One of the first things you see when you visit the headquarters of ESS in Wilsonville, Oregon, is an experimental battery module about the size of a toaster. The company’s founders built it in their lab a decade ago to meet a challenge they knew grid operators around the world would soon face—storing electricity at massive scale.

Unlike today’s lithium-ion batteries, ESS’s design largely relies on materials that are cheap, abundant, and nontoxic: iron, salt, and water. Another difference: while makers of lithium-ion batteries aim to make them small enough to fit inside ever shrinking phones and laptops, each version of the iron battery is bigger than the last.

In fact, what ESS is building today hardly resembles a battery at all. At a loading dock on the back side of the ESS facility, employees are assembling devices that fill entire shipping containers.

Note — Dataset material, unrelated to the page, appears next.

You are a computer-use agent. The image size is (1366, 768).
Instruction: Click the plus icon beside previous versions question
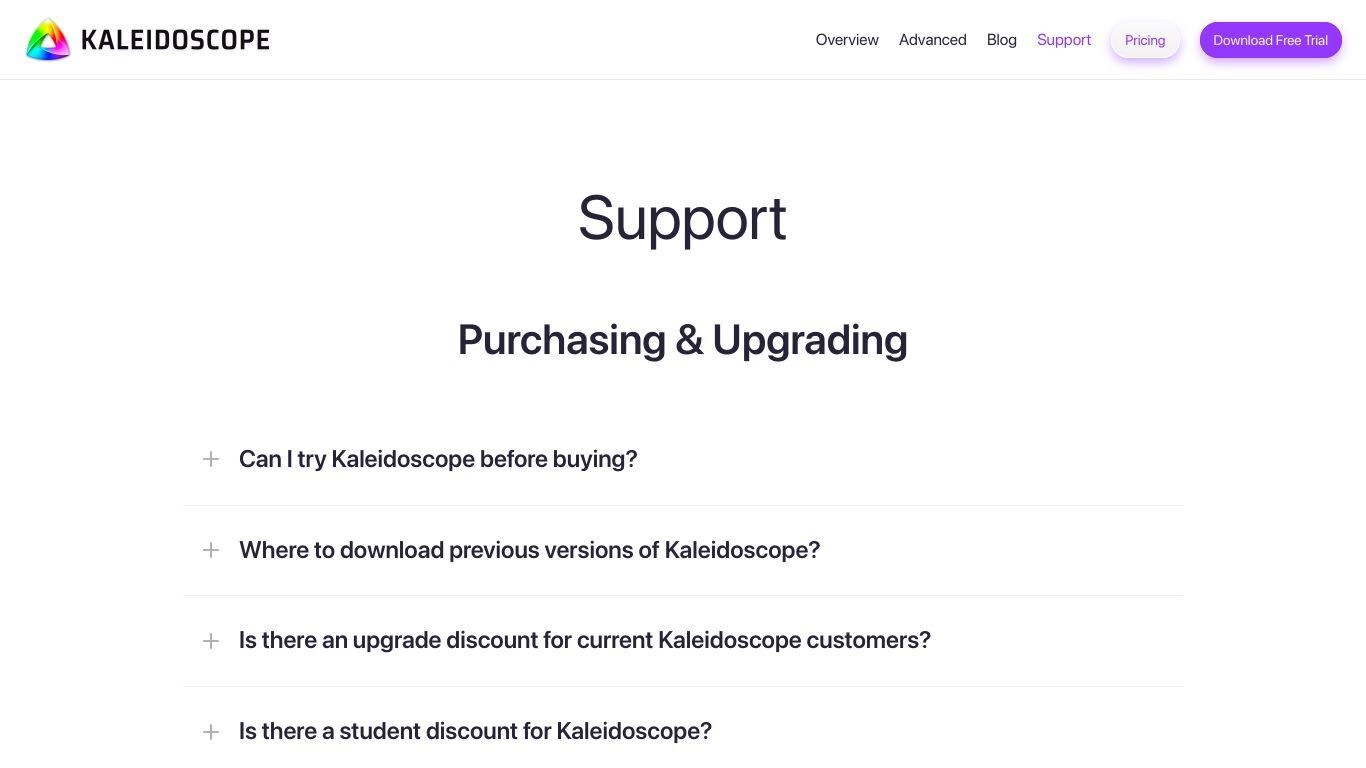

Each one has enough energy storage capacity to power about 34 US houses for 12 hours.

The company, which last year became the first long-duration energy storage company to go public and has ambitions to open factories around the world, will soon begin work on a battery that will dwarf even these truck-size versions. In partnership with the utility company Portland General Electric, ESS plans to construct one that will fill a half-acre building on land adjacent to its factory. It’s expected to have almost 150 times the capacity of the biggest batteries the company ships today.

ESS’s key innovation, though, is not the battery’s size—it’s the chemistry and engineering that allow utilities to bank a lot more energy than is economically feasible with grid-connected lithium-ion batteries, which are currently limited to about four hours of storage.